The SEC is not impressed, additionally, on September 3, 2020, filed a complaint.
The Securities in addition to the Exchange Commission these days filed charges against John M. Fife of Chicago and Companies he controls for acquiring as well as marketing more than twenty one billion shares of penny stock without registering as a securities dealer with the SEC.
The SEC’s complaint, alleges that in between 2015 as well as 2020, Fife, and the companies of his, Chicago Venture Partners, L.P., Iliad Research as well as Trading, L.P., St. George Investments LLC, Tonaquint, Inc., and Typenex Co-Investment, LLC, frequently interested in the company of buying convertible paperwork from penny stock issuers, converting these notes into shares of stock at a big discount from the market cost, and selling the newly issued shares to the marketplace at a substantial profit. The SEC alleges which Fife as well as the businesses of his involved in more than 250 convertible transactions with approximately 135 issuers, sold greater than 21 billion newly issued penny stock shares into the industry, and obtained more than $61 million in profits.

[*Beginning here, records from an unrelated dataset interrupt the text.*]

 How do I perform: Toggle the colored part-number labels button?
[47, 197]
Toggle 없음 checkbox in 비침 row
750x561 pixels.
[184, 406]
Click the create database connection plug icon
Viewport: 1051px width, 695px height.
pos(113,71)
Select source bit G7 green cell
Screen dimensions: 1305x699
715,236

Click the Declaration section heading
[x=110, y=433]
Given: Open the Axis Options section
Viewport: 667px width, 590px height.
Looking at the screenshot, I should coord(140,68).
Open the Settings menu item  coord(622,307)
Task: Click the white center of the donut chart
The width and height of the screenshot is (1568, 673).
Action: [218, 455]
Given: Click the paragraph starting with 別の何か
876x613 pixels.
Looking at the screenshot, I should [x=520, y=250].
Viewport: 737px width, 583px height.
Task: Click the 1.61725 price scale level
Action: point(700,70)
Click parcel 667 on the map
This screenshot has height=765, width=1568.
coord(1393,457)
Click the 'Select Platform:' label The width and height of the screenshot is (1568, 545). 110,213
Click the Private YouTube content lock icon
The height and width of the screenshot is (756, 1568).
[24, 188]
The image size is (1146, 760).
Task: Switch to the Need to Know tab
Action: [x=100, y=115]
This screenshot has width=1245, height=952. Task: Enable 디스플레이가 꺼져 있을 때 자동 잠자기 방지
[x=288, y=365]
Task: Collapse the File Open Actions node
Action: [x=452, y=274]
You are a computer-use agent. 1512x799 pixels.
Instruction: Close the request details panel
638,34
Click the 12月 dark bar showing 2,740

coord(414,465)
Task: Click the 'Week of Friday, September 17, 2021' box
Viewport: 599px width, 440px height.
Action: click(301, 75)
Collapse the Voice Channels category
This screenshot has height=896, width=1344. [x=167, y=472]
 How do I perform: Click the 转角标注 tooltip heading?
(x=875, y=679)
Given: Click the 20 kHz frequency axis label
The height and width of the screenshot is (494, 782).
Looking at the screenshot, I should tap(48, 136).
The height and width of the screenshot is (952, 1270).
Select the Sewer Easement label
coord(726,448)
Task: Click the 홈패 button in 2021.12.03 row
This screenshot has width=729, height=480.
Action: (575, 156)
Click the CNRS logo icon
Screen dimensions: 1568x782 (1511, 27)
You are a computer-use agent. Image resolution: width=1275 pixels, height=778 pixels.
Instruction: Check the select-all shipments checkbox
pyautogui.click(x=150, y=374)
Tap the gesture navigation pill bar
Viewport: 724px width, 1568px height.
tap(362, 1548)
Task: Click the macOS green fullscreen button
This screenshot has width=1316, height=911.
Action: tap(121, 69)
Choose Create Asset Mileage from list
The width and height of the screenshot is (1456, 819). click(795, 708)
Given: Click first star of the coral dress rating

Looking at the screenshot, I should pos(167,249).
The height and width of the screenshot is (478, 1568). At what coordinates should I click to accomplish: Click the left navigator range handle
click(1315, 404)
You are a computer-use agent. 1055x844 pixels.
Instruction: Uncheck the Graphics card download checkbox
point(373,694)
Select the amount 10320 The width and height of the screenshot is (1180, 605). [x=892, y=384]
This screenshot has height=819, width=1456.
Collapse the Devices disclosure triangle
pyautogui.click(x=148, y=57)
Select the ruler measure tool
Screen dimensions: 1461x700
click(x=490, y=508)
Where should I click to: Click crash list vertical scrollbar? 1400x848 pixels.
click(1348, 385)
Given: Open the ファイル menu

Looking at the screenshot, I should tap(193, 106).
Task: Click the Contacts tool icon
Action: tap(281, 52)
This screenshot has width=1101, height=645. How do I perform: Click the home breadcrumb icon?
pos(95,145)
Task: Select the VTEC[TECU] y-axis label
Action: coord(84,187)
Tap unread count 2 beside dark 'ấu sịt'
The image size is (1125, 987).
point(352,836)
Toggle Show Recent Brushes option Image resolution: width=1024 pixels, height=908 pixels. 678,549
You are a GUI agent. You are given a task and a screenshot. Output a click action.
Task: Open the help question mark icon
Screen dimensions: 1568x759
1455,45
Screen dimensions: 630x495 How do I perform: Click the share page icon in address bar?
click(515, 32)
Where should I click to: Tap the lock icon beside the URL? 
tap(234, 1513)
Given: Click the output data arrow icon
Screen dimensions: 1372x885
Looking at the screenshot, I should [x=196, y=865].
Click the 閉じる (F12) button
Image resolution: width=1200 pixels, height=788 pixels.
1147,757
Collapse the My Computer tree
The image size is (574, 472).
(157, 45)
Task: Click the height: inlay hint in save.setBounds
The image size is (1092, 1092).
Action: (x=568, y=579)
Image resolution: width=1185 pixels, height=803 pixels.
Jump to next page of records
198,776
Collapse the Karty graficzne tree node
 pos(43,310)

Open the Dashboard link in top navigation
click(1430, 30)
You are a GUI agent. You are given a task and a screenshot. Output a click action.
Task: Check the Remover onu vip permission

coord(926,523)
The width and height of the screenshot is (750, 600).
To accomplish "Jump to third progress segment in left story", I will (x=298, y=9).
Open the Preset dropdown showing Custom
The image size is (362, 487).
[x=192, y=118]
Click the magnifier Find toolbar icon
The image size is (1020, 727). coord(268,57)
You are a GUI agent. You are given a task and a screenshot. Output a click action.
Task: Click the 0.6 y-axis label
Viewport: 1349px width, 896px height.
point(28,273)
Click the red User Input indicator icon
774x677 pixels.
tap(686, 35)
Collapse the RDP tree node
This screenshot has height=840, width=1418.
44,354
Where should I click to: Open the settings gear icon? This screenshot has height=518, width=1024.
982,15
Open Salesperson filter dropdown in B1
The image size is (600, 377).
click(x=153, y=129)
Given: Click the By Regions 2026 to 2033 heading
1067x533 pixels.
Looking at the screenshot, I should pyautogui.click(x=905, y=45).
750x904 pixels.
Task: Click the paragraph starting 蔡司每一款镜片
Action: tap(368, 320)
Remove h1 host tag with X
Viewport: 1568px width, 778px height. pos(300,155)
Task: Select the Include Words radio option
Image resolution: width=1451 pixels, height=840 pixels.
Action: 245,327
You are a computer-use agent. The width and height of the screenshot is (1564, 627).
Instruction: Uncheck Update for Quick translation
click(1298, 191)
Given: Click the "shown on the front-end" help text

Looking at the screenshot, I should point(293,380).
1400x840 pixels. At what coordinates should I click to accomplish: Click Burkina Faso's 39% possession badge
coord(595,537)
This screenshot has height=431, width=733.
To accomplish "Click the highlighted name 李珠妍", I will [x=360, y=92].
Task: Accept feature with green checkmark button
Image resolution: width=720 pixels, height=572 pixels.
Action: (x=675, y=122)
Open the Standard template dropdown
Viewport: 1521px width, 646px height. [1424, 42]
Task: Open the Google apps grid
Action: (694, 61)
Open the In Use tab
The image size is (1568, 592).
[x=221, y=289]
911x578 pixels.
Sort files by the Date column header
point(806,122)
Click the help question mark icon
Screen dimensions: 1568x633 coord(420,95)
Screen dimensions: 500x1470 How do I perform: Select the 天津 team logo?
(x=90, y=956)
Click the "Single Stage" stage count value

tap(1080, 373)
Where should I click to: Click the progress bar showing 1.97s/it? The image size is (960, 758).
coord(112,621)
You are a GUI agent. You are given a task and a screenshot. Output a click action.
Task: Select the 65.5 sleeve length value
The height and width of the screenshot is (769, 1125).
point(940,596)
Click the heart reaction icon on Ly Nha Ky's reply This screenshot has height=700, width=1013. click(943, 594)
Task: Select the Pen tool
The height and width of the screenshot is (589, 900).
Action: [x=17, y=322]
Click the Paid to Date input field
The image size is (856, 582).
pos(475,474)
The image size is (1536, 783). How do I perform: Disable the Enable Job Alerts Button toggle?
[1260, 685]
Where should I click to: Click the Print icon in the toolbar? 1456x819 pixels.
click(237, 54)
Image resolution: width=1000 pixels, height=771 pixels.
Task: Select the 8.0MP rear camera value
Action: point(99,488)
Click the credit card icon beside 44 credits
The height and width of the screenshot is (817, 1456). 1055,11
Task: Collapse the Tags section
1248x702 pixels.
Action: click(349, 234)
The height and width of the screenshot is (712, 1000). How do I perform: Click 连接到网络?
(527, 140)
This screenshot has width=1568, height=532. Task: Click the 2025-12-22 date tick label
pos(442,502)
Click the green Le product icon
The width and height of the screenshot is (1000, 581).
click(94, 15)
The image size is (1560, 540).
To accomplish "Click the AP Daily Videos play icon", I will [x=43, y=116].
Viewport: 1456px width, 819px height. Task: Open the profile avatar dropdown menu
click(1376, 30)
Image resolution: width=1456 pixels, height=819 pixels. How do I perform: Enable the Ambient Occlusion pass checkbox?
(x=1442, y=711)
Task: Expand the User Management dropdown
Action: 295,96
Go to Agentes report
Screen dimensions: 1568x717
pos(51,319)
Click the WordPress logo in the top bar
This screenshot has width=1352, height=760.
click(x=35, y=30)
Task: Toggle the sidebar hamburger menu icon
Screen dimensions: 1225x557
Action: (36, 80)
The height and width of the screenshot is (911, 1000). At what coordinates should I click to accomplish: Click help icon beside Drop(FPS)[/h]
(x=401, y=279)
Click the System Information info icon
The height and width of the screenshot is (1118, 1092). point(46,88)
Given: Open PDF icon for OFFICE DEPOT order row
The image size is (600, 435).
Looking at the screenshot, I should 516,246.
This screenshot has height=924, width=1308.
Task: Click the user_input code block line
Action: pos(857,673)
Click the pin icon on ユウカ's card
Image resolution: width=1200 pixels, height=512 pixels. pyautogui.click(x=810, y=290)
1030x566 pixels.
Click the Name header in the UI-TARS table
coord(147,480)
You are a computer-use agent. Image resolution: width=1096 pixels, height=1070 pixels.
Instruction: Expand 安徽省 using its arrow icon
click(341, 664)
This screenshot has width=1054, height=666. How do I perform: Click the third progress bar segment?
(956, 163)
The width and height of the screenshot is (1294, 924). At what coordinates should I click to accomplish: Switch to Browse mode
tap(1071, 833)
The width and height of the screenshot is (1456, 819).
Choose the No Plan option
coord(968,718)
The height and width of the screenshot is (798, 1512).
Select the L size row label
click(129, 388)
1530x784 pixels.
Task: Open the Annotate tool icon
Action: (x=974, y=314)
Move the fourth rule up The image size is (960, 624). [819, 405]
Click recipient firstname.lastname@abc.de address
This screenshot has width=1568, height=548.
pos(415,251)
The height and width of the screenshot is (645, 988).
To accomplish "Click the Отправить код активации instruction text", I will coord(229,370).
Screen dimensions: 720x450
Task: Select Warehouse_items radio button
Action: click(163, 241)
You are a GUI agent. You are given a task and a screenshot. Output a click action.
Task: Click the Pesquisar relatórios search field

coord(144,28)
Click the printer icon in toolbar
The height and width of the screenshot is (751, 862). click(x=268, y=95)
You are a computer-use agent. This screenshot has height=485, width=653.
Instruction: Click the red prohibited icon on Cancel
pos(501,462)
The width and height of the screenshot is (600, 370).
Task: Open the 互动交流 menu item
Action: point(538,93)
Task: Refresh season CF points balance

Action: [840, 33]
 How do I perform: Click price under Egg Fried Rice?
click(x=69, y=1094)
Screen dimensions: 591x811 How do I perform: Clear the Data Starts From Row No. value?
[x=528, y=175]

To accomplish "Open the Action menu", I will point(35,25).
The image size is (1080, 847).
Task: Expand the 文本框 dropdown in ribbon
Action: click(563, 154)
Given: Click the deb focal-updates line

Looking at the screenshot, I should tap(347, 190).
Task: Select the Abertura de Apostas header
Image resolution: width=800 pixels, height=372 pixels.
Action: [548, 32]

Streeterville Capital isn’t mentioned as an entity in the complaint. Which suggests that it was likely used by Fife and Cytodyn to stay away from detection by the SEC that this very same scheme was being perpetrated on Cytodyn within the time of the complaint of its.
But that is not the only reason the stock cannot maintain any upward momentum.
The company has been offering stock privately from ridiculously low prices, to the point where one wonders just who exactly are the blessed winners of what requires no cost millions of dollars?
Furthermore, beginning inside the month of November 2020 and also for every one of the following five (five) calendar days thereafter, the Company is actually obligated to reduce the exceptional harmony of the Note by $7,500,000 per month (the “Debt Reduction Amount”). Payments the Company makes within the Prior Notes will be acknowledged to the payment of each month Debt Reduction Amount. The Debt Reduction Amount payments are not be subject to the fifteen % prepayment premium.
Likewise detracting from the company’s shine is actually the propensity of managing for excessively marketing communications with shareholders. During an investor webcast on January 5th, the business had a number of sound testimonials from patients applying PRO 140 for HIV therapy, backed by tear-jerking music, and replete with mental language devoid of data.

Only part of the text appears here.